Web continues to vibrate to Stephen Fry’s anti-God belief

Few topics have spurred as much debate among Christian circles online as Stephen Fry’s recent outburst against God on RTÉ’s Meaning of Life with Gay Byrne, in which he says that if he were suddenly confronted by God as a reality, he would hold him to account for the world’s suffering.

Edinburgh-based Dominican Lawrence Lew OP considers at lawrenceop.tumblr.com how, in responding to a Filipino girl asking why innocent children suffer, Pope Francis had recognised the unifying power of compassion aroused by such suffering: “The heart of your question has no reply. Only when we too can cry about the things you said can we come close to answering that question.”

Citing Job as an instance of how the Bible “gives space” for the desire to “rant at God, especially in the face of innocent human suffering”, Fr Lew says that Mr Fry is “right to wonder and cry out and even rant just as the prophet Job did”, but contrasts how Mr Fry cites suffering as an argument against God’s existence with how innocent suffering causes Job to question the point of man’s existence.


Ben Trovato at ccfather.blogspot.com says Fry is engaged in a “Straw God Argument” that “attacks a theology that nobody holds”. Pointing to Mr Fry’s apparent ignorance of how his criticisms have been considered through history, Trovato says “He is a bit like someone arguing against climate change who points out that we have had a very cold winter: he is rather missing the point at issue.”

Trovato thinks this is no accident. Describing Mr Fry’s contribution to a 2009 debate on whether the Catholic Church is a force for good in the world as “a vicious, and inaccurate and intellectually lazy, polemic”, he says: “I think Fry is attacking God as a proxy for attacking Christianity, especially Catholicism. For that is an enemy he does believe in, and which he hates.”

At steadfastreflections.wordpress.com, Anglican Chris Stead insists that “Christianity takes suffering very seriously”, and responds to Mr Fry’s comments about children with serious illnesses by speaking from the experience of caring for his two-year-old daughter who “has a neurological disability so rare and severe that only 10 cases have been reported worldwide”. 

Saying he would be suspicious of anyone who tried to offer “a philosophical answer that exhausts and resolves the heartache [his] family endures”, he nonetheless says that it is right that he should feel “cut to pieces by grief” when he thinks of her.

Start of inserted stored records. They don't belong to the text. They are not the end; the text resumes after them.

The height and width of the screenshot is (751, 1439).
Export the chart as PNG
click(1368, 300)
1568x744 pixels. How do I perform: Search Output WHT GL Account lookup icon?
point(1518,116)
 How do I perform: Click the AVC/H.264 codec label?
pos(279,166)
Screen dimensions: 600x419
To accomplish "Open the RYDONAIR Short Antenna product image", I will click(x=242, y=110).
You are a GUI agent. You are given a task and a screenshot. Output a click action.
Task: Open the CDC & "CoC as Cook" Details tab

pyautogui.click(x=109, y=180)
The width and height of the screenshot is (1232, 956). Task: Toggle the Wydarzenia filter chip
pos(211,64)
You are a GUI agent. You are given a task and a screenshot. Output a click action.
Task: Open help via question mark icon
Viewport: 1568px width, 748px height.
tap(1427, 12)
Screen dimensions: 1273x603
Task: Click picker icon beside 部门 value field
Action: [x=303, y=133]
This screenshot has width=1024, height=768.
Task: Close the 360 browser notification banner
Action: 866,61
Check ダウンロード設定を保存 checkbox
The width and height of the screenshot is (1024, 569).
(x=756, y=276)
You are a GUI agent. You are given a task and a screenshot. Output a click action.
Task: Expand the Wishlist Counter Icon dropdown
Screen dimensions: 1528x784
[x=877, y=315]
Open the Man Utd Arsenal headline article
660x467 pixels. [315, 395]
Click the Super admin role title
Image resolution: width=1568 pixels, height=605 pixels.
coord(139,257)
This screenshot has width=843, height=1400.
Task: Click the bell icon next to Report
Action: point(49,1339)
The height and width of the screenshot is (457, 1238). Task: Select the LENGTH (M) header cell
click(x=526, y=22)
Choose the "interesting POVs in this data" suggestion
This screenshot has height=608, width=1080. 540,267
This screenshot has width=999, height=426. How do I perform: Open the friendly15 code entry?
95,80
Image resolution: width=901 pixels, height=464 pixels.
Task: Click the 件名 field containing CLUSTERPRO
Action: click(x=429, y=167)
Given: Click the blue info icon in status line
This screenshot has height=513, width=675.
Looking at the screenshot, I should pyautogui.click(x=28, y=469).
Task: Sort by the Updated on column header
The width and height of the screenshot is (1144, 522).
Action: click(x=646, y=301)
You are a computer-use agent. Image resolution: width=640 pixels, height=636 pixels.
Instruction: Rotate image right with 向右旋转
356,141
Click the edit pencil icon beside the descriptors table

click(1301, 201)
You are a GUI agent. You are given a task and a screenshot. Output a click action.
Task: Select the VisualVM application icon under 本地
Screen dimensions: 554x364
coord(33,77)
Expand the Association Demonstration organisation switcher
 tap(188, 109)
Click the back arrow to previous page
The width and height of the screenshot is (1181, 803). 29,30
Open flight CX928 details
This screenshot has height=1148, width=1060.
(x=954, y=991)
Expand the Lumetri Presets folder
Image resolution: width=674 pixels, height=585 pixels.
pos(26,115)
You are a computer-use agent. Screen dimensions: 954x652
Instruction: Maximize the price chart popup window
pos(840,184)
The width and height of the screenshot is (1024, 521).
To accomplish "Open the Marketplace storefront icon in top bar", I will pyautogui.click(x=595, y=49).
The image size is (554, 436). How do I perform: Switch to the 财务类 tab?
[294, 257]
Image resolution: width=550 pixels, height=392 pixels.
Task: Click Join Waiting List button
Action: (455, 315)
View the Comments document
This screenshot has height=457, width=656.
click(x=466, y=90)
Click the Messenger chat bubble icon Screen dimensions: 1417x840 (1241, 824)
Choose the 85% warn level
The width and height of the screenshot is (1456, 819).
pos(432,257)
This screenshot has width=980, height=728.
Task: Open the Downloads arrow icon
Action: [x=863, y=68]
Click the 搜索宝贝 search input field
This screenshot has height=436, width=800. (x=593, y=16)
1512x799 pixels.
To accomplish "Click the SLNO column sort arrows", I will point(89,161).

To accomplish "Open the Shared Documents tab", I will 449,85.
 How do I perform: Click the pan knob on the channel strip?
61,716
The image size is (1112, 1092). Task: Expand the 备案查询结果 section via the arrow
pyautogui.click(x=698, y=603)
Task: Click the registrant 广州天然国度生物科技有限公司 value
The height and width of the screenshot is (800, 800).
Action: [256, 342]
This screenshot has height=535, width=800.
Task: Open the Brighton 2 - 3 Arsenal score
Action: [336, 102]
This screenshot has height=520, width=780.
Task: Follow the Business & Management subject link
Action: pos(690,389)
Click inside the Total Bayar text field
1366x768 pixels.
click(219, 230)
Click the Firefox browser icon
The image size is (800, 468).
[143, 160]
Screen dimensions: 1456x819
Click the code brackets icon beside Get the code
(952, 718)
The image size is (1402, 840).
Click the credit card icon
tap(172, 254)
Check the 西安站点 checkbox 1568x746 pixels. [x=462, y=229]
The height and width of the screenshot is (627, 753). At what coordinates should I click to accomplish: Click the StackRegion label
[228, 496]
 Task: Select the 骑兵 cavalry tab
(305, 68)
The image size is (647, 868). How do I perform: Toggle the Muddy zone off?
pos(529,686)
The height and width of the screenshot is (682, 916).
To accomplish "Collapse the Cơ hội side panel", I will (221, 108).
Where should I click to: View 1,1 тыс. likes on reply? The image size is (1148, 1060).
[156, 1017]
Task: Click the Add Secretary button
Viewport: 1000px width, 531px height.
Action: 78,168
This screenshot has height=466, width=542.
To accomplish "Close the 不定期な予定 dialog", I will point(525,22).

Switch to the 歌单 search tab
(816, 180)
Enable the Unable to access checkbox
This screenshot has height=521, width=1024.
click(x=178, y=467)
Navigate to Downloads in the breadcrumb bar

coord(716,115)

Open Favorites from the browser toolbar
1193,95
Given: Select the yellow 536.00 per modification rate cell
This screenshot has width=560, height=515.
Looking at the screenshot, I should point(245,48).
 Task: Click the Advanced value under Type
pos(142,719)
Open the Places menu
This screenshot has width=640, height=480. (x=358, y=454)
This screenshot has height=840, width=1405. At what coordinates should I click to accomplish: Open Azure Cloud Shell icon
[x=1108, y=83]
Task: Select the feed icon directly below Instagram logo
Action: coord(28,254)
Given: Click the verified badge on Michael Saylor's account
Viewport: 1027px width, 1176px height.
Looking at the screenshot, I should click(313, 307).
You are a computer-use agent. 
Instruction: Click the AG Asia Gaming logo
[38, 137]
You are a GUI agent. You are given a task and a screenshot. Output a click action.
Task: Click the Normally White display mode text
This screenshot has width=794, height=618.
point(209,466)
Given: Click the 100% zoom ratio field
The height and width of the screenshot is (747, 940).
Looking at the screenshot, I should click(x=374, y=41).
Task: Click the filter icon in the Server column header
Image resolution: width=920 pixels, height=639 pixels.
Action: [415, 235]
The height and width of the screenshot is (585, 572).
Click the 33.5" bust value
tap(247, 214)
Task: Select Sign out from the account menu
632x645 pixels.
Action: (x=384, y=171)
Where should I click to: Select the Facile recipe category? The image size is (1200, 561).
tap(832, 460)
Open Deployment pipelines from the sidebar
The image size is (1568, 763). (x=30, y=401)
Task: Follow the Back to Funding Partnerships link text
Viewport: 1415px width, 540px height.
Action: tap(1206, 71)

Pointing to how the Psalms couple the reality of human suffering with “the firmness of the promise that ultimately, God is doing something I cannot fathom, but that it is good”, Stead asserts that Fry’s “suspicion concerning God’s ability to be all-powerful and all-good is unfounded”, adding: “He should instead be suspicious of his own ability to comprehend the infinite.”

G.K. Chesterton Society of Ireland co-founder Maolsheachlann Ó Ceallaigh writes at irishpapist.blogspot.com that one “all too-predictable” response to the celebrity’s diatribe has come from secularists assuming that it must have been offensive to religious people, with one letter-writer to The Irish Times even asking whether the blasphemy section of the 2009 Defamation Act might be implemented.

Pointing out that the radio show on which he first heard the clip was “flooded with responses”, Ó Ceallaigh observes that though many “robustly” challenged Fry’s comments, “it didn’t seem like anybody was angry or offended”, adding that the supposedly relevant blasphemy law “only ever seems to be invoked by members of Atheist Ireland and by like-minded individuals, with whom it is, indeed, a near-obsession”.